> Your task
Counting only lines below that contain the string "computer", give the total as a single number.
========
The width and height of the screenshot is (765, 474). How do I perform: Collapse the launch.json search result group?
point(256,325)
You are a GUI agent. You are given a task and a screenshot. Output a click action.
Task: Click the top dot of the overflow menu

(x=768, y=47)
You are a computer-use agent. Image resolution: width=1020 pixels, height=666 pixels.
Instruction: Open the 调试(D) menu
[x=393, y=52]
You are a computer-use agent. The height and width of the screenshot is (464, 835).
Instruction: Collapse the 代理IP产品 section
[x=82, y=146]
========
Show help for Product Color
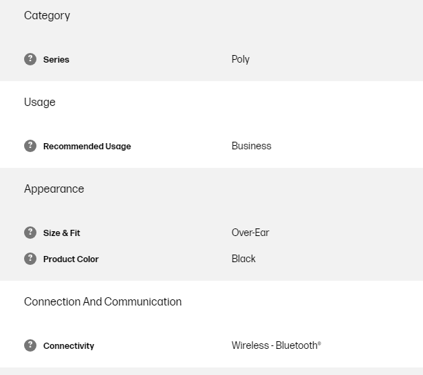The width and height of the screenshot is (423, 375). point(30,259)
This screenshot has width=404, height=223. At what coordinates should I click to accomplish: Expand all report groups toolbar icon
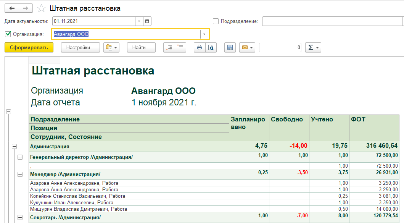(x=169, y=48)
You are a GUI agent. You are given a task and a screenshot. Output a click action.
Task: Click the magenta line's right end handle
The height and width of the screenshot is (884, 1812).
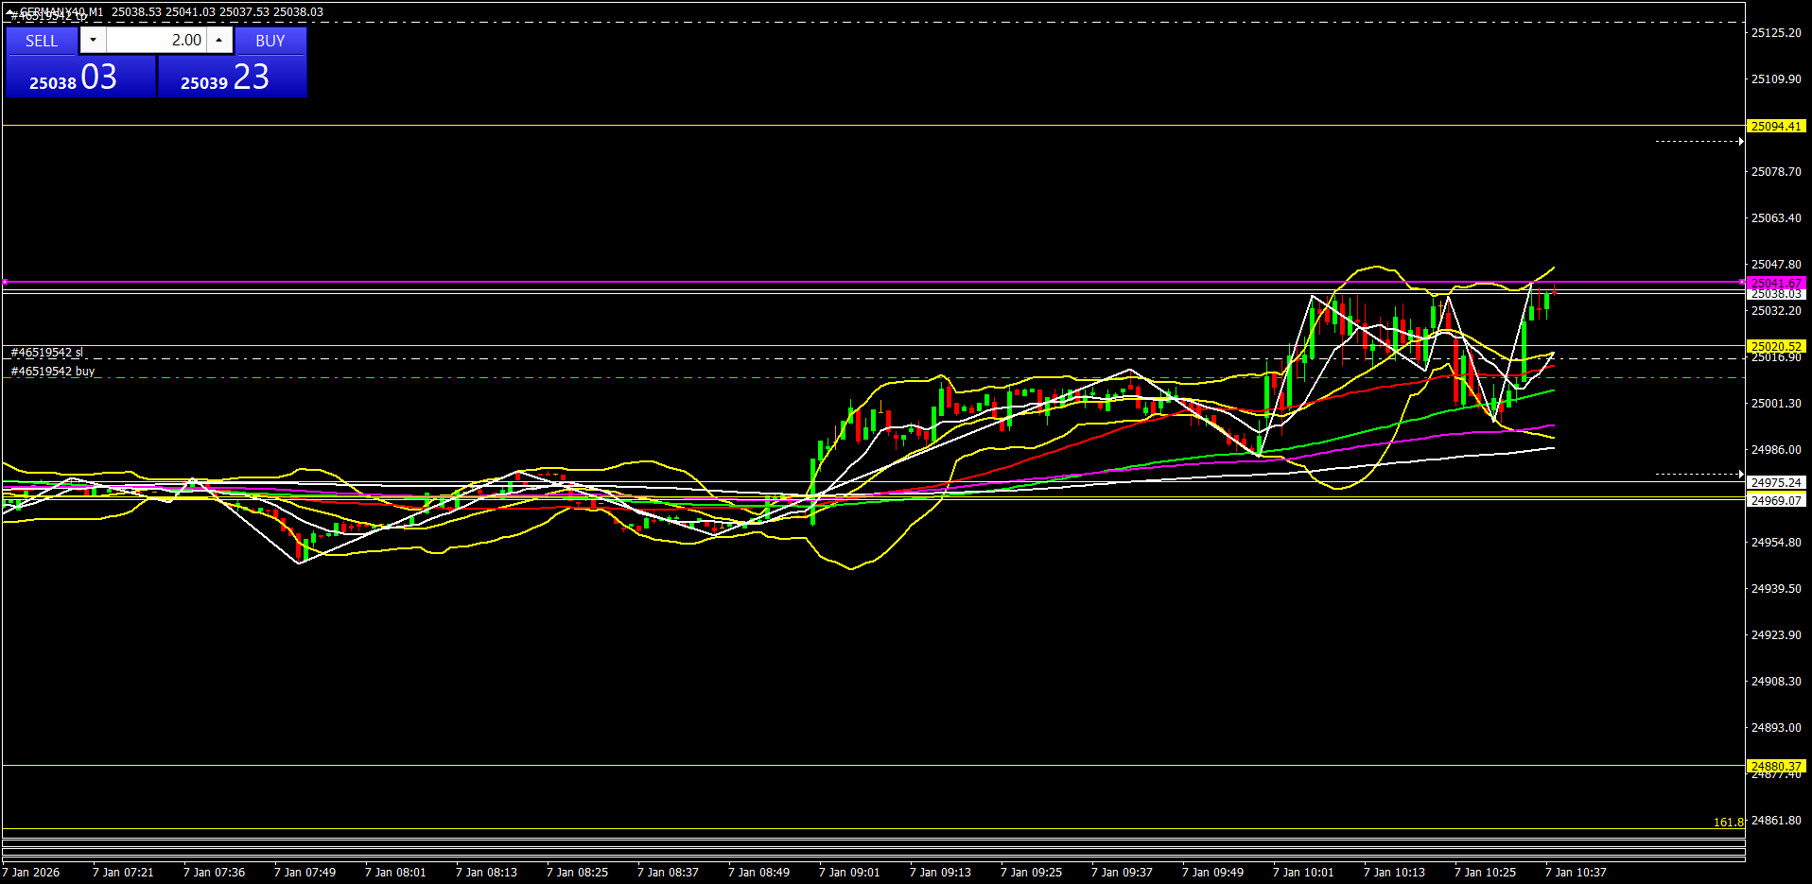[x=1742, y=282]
========
> Response
2